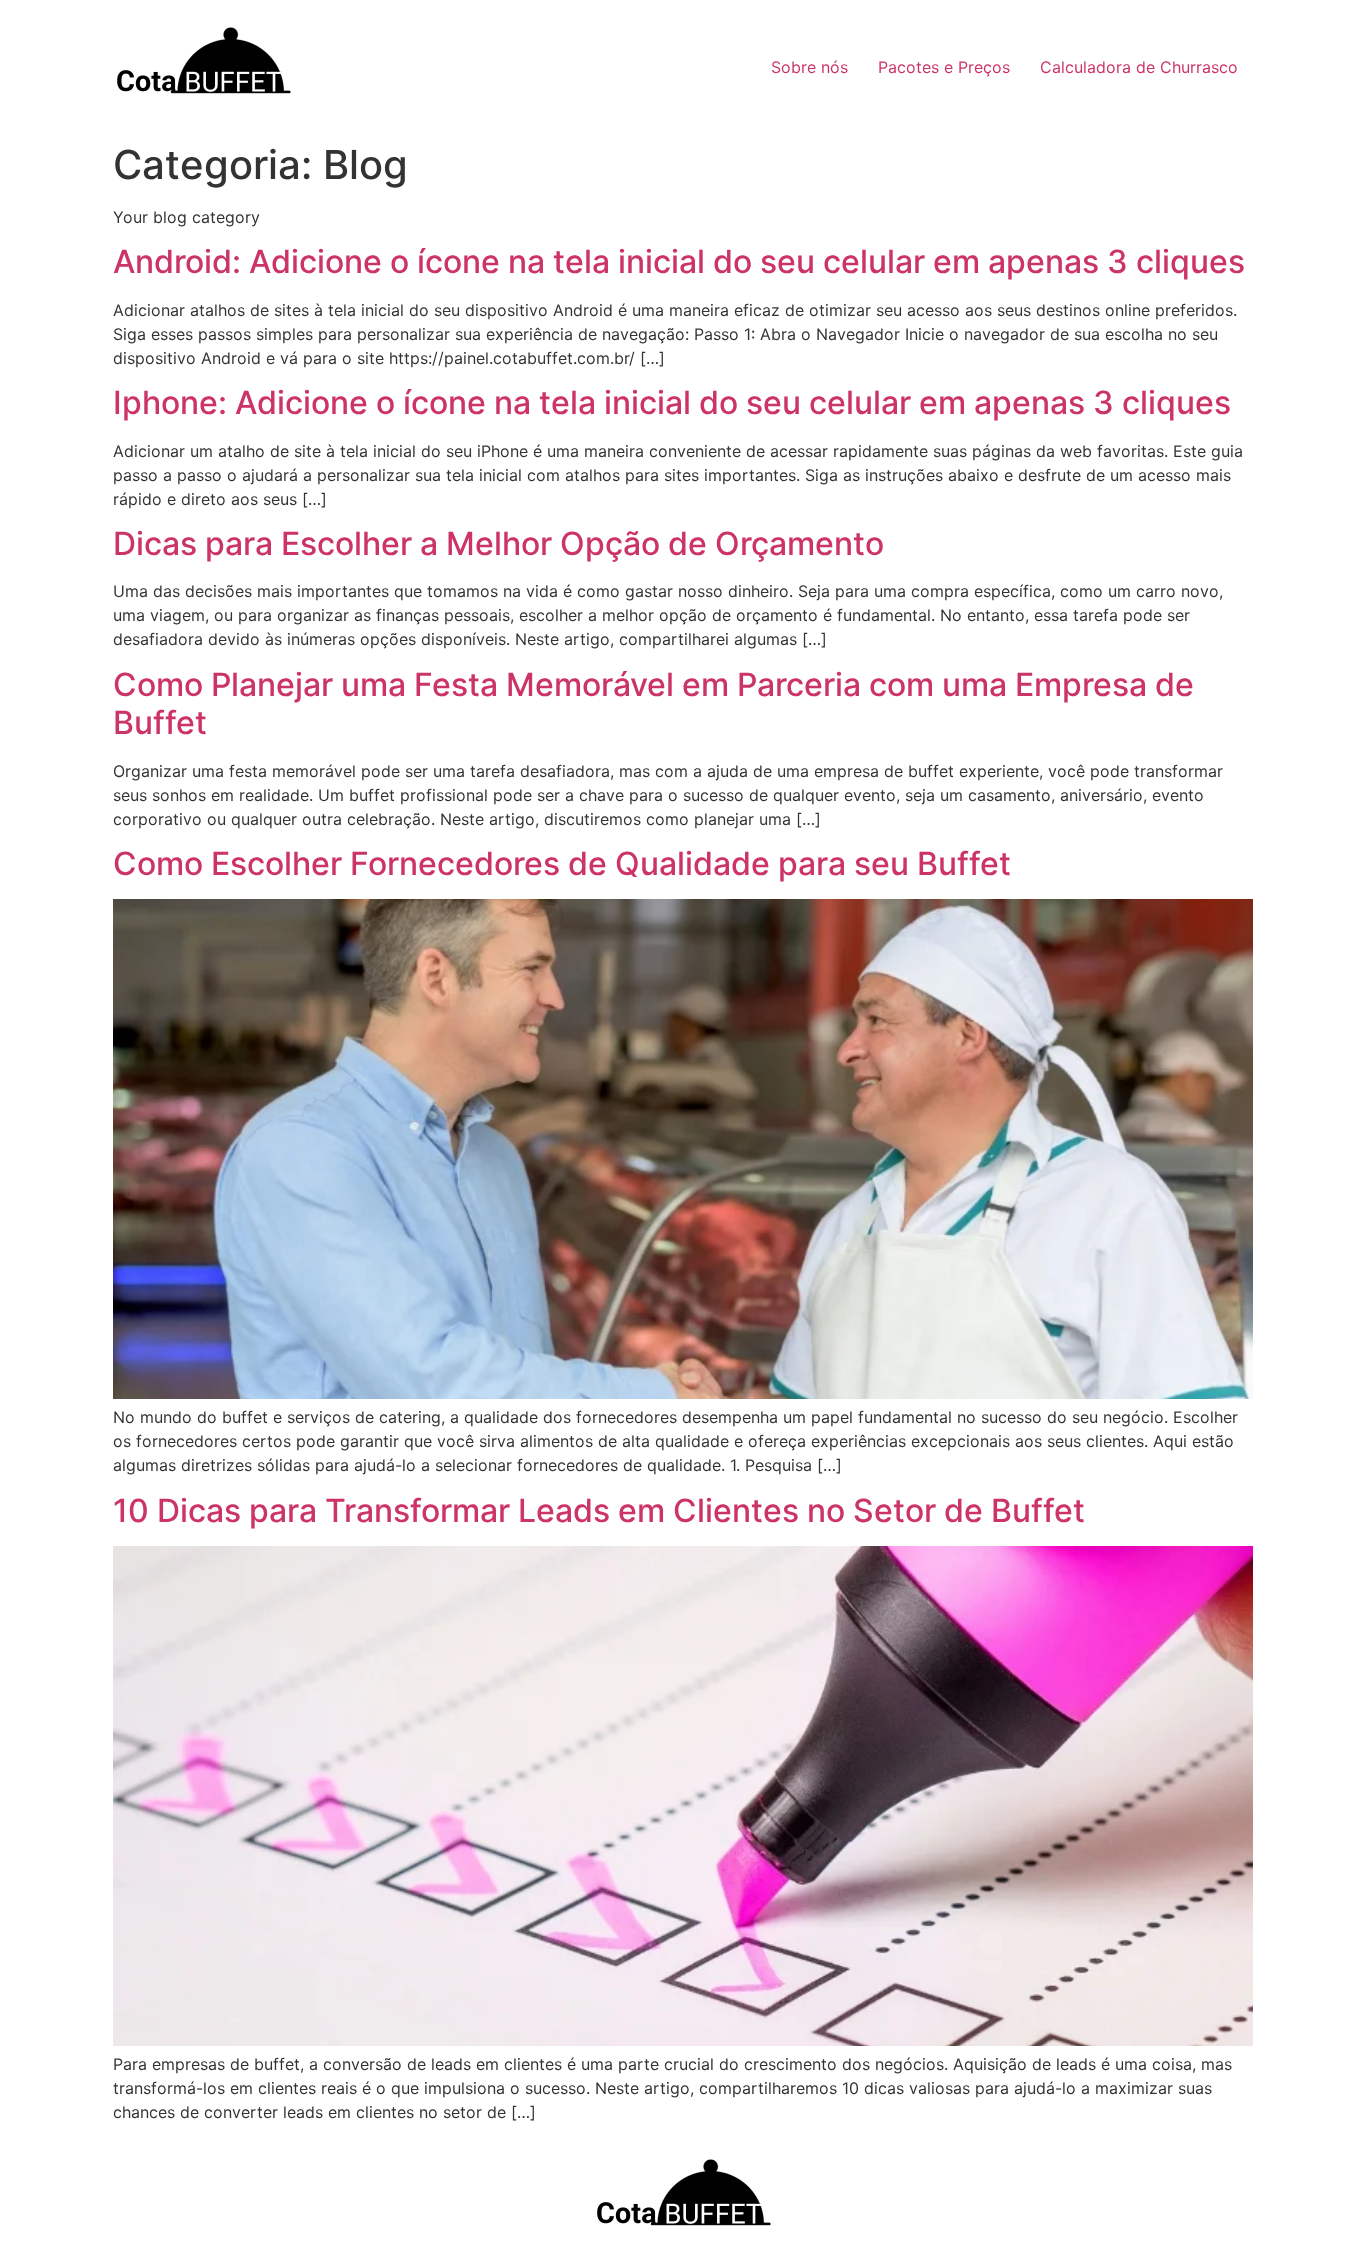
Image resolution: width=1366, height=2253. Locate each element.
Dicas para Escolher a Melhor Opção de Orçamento (498, 543)
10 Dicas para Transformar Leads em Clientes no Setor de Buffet (599, 1510)
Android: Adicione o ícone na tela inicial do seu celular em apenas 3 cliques (679, 261)
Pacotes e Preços (944, 67)
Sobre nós (809, 67)
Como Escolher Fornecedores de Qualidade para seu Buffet (562, 863)
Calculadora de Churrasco (1139, 67)
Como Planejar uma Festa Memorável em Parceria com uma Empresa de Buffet (653, 703)
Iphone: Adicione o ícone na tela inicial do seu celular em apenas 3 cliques (672, 402)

==*==

* [TASK BRIEF]: Reproduce exactly what appears from the line containing "Como Planejar uma" down to the final line of the data.

* [EXERCISE RESPONSE]:
Como Planejar uma Festa Memorável em Parceria com uma Empresa de Buffet (653, 703)
Iphone: Adicione o ícone na tela inicial do seu celular em apenas 3 cliques (672, 402)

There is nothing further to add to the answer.